→ **EXERCISE DESCRIPTION**:
How many lines in the rows below contain the word "accomplish"? Reply with the number alone.

→ **INPUT FOR THIS TASK**:
** begin **
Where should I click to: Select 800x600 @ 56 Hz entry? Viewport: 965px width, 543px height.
** end **
** begin **
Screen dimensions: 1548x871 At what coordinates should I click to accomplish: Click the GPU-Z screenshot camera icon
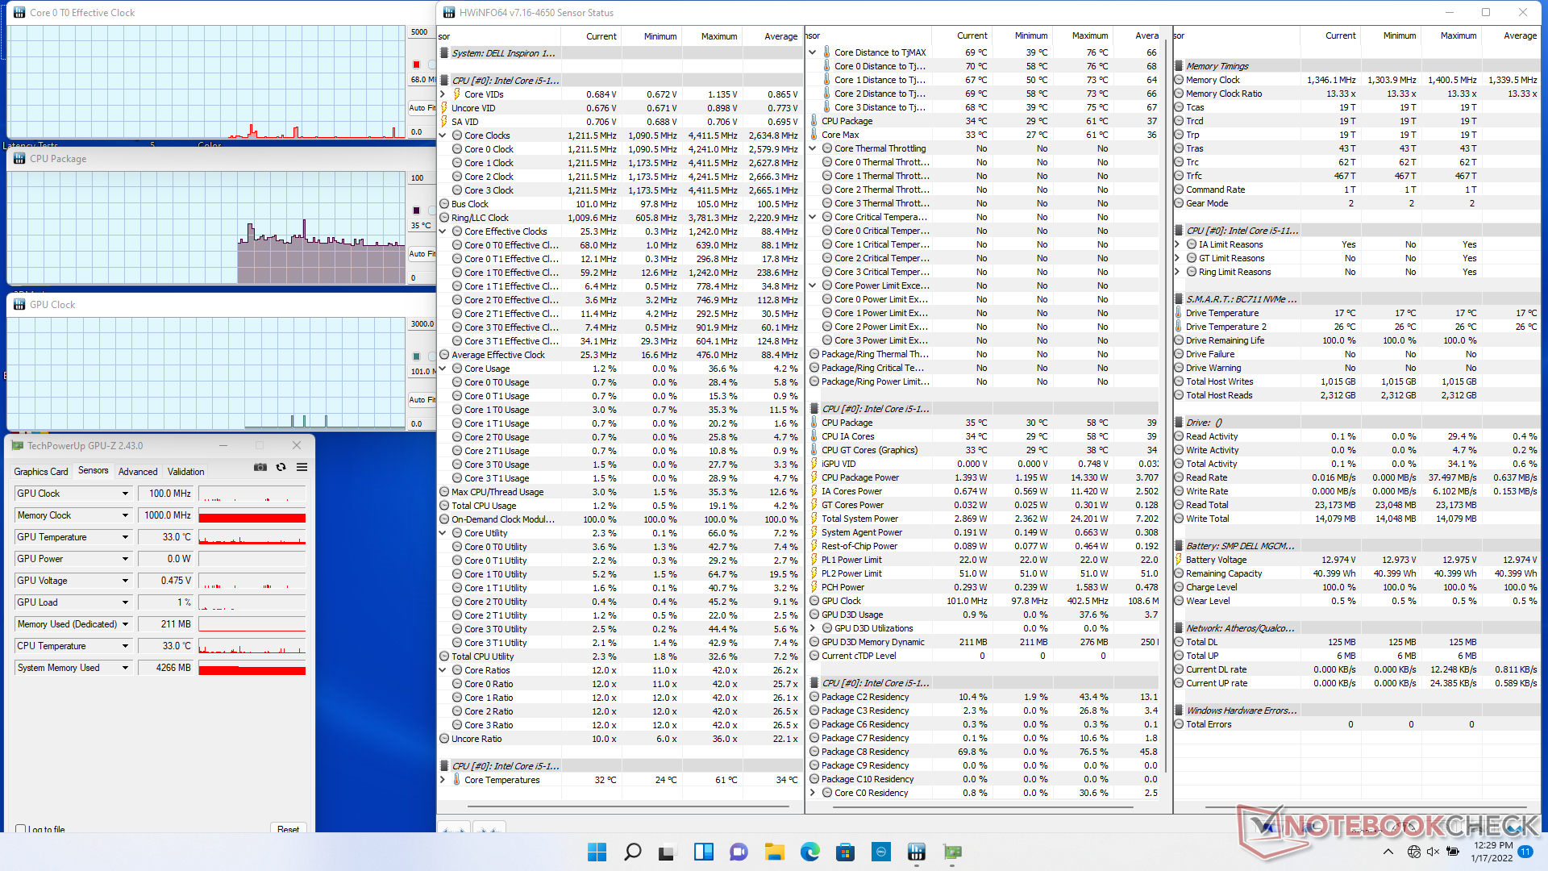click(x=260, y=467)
** end **
** begin **
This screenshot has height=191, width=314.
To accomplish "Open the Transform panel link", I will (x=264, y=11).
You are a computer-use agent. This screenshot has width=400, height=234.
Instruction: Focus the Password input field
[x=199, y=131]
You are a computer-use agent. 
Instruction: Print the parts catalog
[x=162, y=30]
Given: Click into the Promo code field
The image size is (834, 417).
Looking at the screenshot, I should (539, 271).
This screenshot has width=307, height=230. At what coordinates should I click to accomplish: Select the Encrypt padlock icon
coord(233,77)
** end **
→ **RESPONSE TO THIS TASK**:
3